HAN model architecture. The HAN consists of a wavenumber encoder, a one dimensional convolutional neural network (CNN), an attention module, and a multilayer perceptron (MLP)-based classifier. The input and output of each component are shown as 3D blocks, of which the dimensions are noted (H: image height, W: image width, L: spectrum length, N: number of spectra, F: length of the feature representation).

Figure 3

Classification evaluation on synthetic HS-CARS datasets. Three types of spectral differences, including changes in peak height (a, b), peak location (c, d), and peak width (e, f), were simulated. In (a, c, e), solid lines represent individual Lorentzian components in the synthetic CARS spectra, with gray lines being the unchanged components and rainbow-colored lines (dark red to purple) showing the changes of the tunable component. The final spectra (before introducing noise) are shown as dashed lines.

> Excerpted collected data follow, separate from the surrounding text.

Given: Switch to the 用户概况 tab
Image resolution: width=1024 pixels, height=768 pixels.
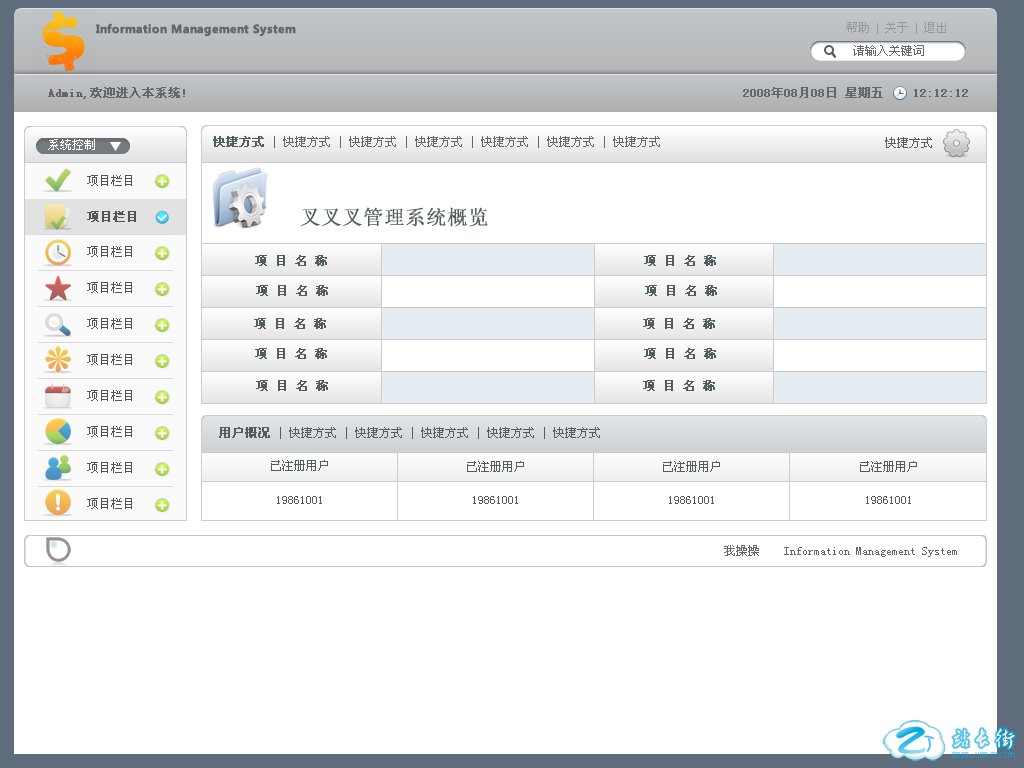Looking at the screenshot, I should (244, 433).
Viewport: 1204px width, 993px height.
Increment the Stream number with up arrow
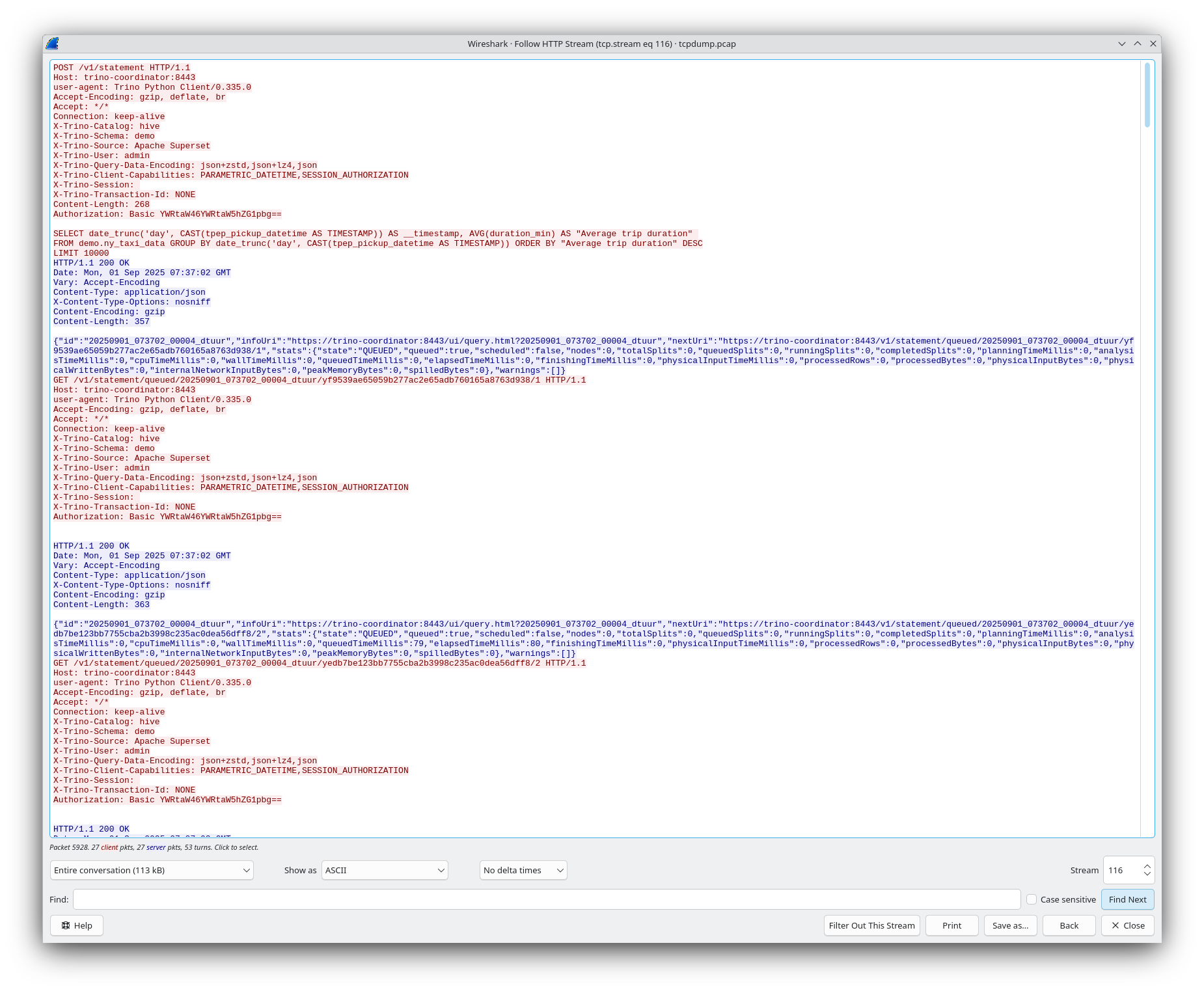[1147, 866]
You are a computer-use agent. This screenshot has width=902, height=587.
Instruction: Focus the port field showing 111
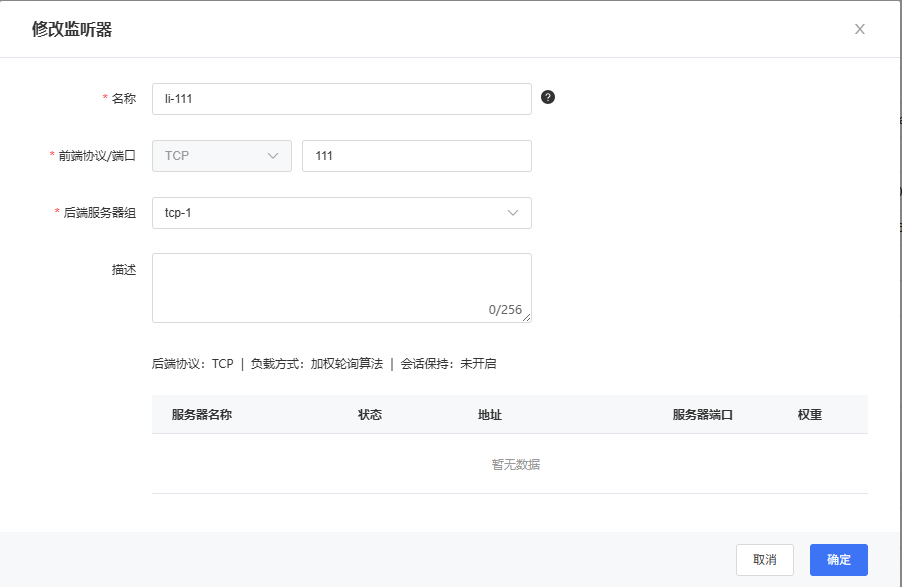[416, 156]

The classification results of each experiment are shown in (b, d, f), where box-and-whisker plots show the distribution of area under the curve (AUC) scores. Each black dot in the plots represents the result of one cross-validation fold (4 folds in total) in every experiment.

Figure 4

Localization predictions of discriminative objects with increased peak height in synthetic HS-CARS images. The results are shown in columns a–d, where the peak height of the tunable Lorentzian component was increased by 2, 8, 32, and 128%, respectively. The noise-contaminated spectra of pixels in background (BG), nondiscriminative (A), and discriminative (B) objects are shown in the top row, with the horizontal axis representing Raman shift (cm^–1) and the vertical axis representing the CARS intensity (a.u.). The frames at the peak location of the tunable component in the positive images are shown in the second row. The ground truth (GT) masks in the third row show the locations of discriminative objects, while the min-max normalized attention heatmaps produced by the HAN models are shown in the last row.

Figure 5

Classification evaluation on the ASO murine liver dataset. (a–c) ROC curves for each dose group. The average ROC curves for the 10-fold cross validation are shown as solid lines, while the interval regions show the standard derivation. Additional classification metrics, including accuracy, precision, recall, and F1 score, are shown in (d), with the error bar representing the standard derivation.

Figure 6

Highly informative hepatic regions predicted by the HAN. (a) H&E histology image of a murine liver sample from the high-dose group. (b) An ISH image showing the distribution of the ASO drug in the high-dose murine liver sample. (c) HS-CARS images (sum of all spectral frames) from six randomly sampled FOVs of high-dose treatment samples; their corresponding attention heatmaps are shown in the top and bottom rows. The HS-CARS images are overlaid with their attention heatmaps in the middle row.

Figure 7

CARS spectral profiles of regions at different attention levels. (a) By quantizing the attention scores to five levels, the attention heatmaps were divided into five attention-ranked regions (i.e., low, low-medium, medium, medium-high, and high). The normalized HS-CARS spectral profiles of regions at different attention levels are shown in (b).

Figure 8

CARS spectral ROIs informed by class activation maps. (a) three-dimensional class activation array of a predicted positive HS-CARS image from the high-dose group. When taking the attention scores into account, the resulting attention-weighted class activation array is shown in (b). (c) Attention scores (left) and class activation maps (right) of 10,000 randomly sampled spectra from HS-CARS images in the high-dose group. The class activation maps are sorted by their corresponding attention scores. (d) Four CARS spectra at different attention levels [(1)–(4)] are visualized on top of their class activation maps.